What you should do ->
Every line below must come back exactly as it stands, with the images omitted.

Record set ->
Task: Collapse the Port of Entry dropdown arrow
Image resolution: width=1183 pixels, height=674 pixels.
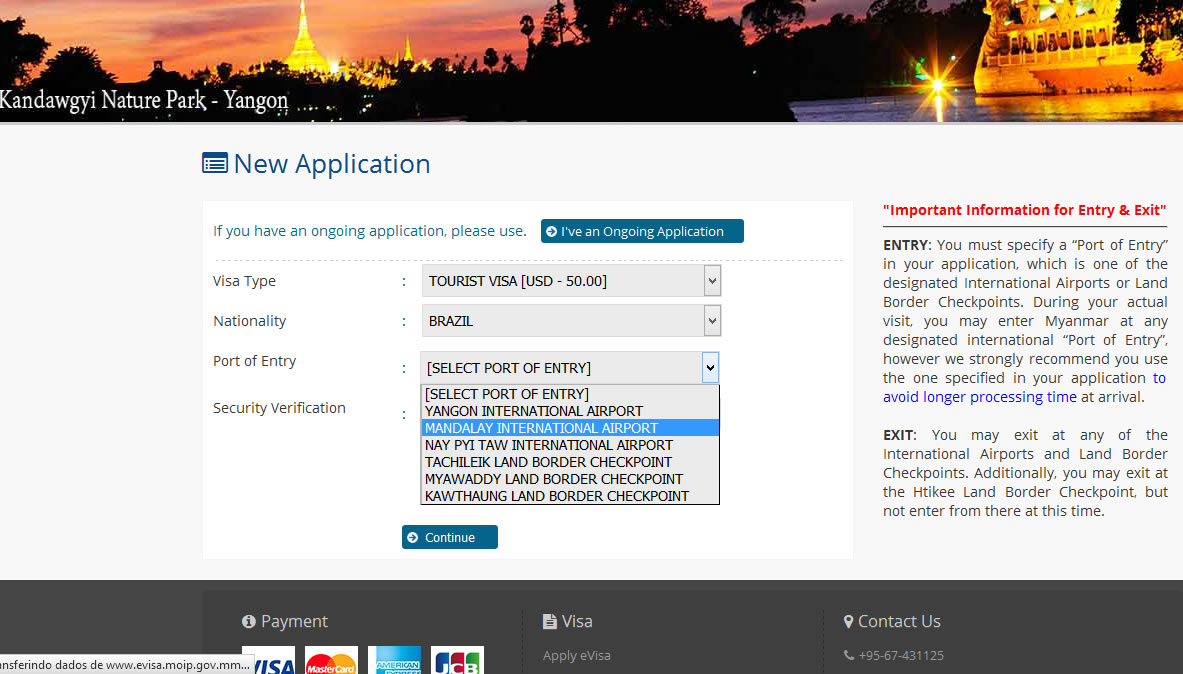Action: click(x=710, y=368)

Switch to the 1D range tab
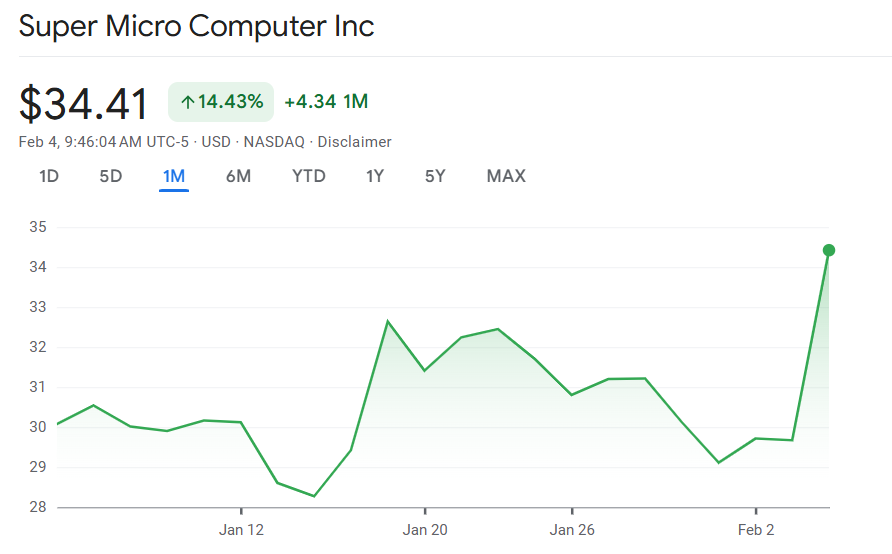click(49, 177)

Written answer ->
Task: Collapse the Port of Entry dropdown arrow
Image resolution: width=1183 pixels, height=674 pixels.
Action: click(x=710, y=368)

Switch to the 1D range tab
click(49, 177)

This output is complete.